Sullivan Environmental has three meteorologists with experience in providing expert testimony involving air quality and meteorology.  There are two Certified Consulting Meteorologists with over 45 years of experience each, and a meteorologist with 17 years of experience. Much of this work involves compiling representative emissions data and other model inputs, and running dispersion models to evaluate exposures to air pollutants, ranging from toxic air pollutants to heavy metals and odor-causing emissions.  In some cases, measured data also are collected to provide direct points of reference with modeled concentrations.  The analyses have ranged from small-scale analyses near major facilities to broader scale, including regional scale involving hundreds of square miles in scope.  Different models and different options are required on a case-by-case basis.   We do not specifically describe these matters in our web page or resumes.  There is one exception, however, that can serve as a case study.

The Air & Waste Management Association (AWMA) presented a legal case study at its annual meeting in Chicago (June 2013).   AWMA had a rather unique session where they invited the opposing attorneys on an air quality litigation matter to discuss the matter, and also invited David Sullivan as the plaintiff’s expert on the case to describe a case involving a secondary lead smelter in the Detroit, Michigan area.  The facility operated from the early 1970s into the 1990s.  There were emissions data for the stacks but no emissions data inventoried for the fugitive emission rates. 

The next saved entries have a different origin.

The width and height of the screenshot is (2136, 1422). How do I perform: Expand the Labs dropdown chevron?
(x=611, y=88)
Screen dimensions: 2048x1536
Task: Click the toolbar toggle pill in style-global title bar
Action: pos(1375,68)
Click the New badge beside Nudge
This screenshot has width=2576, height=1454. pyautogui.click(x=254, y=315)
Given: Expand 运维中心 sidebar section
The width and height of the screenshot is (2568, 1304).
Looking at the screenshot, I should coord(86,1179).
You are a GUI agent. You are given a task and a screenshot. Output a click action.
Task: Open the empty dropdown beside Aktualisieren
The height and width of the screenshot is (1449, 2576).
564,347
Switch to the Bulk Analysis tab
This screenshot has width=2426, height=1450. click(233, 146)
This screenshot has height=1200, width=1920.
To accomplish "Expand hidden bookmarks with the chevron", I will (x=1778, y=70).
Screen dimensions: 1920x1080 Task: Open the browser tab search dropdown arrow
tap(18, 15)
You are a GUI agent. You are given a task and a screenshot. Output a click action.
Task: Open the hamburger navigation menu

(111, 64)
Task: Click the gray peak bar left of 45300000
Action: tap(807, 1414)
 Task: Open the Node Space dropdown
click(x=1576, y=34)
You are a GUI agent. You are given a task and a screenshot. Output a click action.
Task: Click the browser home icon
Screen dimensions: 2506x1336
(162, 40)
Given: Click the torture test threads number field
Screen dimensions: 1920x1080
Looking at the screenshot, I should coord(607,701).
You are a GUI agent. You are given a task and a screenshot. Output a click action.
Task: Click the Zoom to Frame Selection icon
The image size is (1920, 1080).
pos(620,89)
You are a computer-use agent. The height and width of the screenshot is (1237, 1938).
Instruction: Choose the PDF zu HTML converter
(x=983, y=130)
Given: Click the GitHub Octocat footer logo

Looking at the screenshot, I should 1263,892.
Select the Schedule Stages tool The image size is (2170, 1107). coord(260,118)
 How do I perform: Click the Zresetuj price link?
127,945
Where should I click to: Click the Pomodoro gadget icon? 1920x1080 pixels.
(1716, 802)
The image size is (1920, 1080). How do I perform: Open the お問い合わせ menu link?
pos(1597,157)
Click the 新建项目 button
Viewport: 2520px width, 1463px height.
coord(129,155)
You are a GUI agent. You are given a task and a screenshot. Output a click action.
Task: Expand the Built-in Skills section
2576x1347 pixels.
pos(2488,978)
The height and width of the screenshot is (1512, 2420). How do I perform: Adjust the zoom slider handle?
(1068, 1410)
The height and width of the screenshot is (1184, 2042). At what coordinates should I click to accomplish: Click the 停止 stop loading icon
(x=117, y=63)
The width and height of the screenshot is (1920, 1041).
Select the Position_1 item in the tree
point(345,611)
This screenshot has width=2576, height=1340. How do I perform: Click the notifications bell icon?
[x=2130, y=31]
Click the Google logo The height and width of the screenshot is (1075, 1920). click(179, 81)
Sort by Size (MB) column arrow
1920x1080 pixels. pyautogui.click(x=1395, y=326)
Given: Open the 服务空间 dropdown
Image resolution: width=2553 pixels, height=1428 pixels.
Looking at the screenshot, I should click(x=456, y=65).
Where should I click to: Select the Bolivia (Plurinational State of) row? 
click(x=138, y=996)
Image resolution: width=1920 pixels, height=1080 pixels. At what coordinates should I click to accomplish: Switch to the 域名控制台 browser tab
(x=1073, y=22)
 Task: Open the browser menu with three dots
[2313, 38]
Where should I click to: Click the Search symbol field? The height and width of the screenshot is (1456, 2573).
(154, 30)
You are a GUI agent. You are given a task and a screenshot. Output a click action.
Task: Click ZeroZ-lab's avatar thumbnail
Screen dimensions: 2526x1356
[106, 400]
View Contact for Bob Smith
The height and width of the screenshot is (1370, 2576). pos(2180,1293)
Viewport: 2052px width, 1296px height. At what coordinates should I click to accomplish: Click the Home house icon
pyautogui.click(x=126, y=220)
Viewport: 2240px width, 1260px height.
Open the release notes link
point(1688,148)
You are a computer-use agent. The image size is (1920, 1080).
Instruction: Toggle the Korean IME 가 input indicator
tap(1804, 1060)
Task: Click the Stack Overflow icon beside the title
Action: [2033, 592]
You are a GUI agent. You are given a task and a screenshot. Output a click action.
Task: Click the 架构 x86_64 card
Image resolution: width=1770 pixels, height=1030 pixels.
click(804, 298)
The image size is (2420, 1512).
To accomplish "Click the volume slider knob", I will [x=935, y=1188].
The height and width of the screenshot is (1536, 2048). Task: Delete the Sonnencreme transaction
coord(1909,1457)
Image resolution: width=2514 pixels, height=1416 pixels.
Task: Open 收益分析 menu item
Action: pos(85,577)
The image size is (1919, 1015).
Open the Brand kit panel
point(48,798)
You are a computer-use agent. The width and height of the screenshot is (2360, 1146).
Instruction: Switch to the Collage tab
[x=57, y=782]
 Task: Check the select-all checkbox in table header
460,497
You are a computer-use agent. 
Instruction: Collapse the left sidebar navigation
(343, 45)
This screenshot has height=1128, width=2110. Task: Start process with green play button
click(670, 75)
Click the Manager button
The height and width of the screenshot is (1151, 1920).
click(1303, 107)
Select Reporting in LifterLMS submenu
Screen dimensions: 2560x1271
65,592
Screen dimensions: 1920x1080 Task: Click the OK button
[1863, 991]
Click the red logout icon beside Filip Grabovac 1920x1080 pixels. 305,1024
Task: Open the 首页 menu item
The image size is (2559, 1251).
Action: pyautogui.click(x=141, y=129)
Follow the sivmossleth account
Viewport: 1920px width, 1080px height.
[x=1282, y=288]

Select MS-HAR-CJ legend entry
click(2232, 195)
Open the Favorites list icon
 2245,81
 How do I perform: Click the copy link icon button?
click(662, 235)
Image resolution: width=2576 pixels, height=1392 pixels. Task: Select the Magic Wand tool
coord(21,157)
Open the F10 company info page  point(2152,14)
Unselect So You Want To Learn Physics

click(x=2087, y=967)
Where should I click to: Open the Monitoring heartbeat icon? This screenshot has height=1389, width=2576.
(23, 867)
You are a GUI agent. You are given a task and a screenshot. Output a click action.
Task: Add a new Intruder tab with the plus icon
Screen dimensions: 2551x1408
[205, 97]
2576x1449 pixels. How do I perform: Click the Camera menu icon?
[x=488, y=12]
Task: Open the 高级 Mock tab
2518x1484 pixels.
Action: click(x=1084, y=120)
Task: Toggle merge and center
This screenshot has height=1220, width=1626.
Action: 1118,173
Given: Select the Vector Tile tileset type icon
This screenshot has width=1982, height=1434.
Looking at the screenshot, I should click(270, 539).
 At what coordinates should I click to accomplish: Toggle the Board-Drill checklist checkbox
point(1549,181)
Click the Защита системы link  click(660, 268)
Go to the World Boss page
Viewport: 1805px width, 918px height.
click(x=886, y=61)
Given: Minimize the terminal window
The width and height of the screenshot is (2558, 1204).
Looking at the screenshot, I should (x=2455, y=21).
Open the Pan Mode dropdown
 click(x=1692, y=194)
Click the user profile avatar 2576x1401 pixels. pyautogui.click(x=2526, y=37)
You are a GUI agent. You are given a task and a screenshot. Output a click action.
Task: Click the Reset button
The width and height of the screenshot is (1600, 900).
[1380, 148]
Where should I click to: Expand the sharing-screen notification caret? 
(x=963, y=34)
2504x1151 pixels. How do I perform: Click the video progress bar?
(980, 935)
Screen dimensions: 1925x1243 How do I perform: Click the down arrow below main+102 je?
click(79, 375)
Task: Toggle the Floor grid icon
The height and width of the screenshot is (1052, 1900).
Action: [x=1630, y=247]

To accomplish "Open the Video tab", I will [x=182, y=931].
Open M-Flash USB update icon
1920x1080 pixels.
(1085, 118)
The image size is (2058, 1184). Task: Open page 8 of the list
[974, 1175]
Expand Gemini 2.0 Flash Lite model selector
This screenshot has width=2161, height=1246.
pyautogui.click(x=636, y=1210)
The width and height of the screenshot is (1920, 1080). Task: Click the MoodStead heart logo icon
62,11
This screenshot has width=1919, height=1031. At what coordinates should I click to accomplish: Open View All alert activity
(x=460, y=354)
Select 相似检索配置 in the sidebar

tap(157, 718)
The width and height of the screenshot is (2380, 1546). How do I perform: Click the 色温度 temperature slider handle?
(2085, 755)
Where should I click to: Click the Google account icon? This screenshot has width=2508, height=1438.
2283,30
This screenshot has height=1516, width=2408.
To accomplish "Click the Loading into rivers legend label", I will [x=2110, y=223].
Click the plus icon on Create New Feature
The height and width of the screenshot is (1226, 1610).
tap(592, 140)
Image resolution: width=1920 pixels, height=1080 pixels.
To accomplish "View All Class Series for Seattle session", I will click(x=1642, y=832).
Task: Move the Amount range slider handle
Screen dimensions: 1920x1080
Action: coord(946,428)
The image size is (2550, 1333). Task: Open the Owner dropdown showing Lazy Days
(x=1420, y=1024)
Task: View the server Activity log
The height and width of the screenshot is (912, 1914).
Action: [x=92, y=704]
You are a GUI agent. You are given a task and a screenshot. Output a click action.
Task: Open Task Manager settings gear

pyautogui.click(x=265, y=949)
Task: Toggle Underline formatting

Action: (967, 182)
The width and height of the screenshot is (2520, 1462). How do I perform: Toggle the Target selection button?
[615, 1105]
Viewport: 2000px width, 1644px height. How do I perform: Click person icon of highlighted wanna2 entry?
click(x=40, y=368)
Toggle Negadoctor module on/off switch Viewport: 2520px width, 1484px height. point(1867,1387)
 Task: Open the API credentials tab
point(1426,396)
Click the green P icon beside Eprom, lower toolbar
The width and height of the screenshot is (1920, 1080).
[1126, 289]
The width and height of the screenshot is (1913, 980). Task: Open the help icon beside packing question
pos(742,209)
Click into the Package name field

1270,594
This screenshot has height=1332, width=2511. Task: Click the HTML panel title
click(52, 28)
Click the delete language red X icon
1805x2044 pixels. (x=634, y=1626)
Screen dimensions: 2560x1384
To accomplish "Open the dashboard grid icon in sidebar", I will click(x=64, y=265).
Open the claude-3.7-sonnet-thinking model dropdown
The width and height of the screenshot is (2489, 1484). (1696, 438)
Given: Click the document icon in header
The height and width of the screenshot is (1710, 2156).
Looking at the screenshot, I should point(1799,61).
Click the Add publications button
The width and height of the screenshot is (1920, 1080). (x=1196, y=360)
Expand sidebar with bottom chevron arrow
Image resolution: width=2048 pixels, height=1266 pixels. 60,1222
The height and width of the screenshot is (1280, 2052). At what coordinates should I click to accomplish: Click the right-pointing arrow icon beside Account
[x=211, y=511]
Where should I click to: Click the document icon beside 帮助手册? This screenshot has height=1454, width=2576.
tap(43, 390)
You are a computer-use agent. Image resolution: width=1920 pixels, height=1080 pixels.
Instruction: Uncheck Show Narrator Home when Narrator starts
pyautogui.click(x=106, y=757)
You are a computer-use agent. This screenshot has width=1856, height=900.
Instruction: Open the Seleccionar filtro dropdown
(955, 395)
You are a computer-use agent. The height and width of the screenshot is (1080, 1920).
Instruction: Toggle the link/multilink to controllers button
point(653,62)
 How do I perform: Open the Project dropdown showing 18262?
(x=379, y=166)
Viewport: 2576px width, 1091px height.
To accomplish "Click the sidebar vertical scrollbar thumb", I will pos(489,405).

Some modeling had been performed by EPA for this facility.  We started there, and then made incremental refinements to the modeling, adding in background contributions, and refining various model inputs.  Much of the effort, however,  was on estimating the emission rates for the fugitive emissions, which were not included in the earlier EPA modeling. There was a major disagreement among the competing experts regarding the magnitude of the fugitive emissions.  Mr. Sullivan based his estimate on a peer-reviewed technical article.  The opposing expert disagreed with the use of this reference and opined that it substantially overstated the significance of the fugitive emission rates, which were estimated to comprise more than 90 percent of the modeled impacts.   By estimating the fraction of deposited lead within the 0-3 inch profile where extensive measured lead contamination data were available, the modeled deposition and measured soil were of similar magnitude.  There was not much support in terms of measured air quality data, however, to resolve the difference of opinion.

There also were some anecdotal measured air quality data dating to the period of interest that were collected within the near vicinity of the secondary lead smelter.  Sullivan Environmental had tried for months to obtain these data, which could be most definitively compared with the modeling of the airborne lead.  Within a week of the jury trial, the report we had been seeking was found.  There were 12 days with 24-hour integrated samples at three sites.   It showed that the modeling based on the directly inventoried stack data plus the larger fugitive component was in very close agreement at all three monitoring sites.  In fact, it showed that the modeled data were ~ 25 percent lower than the measured data, with the differences across the three sites to be 22 %, 7 %, and 44 % (for the site with the lowest impacts).  The case proceeded to trial with solid backup support for the modeling in terms of both measured air quality  and measured soil contamination data.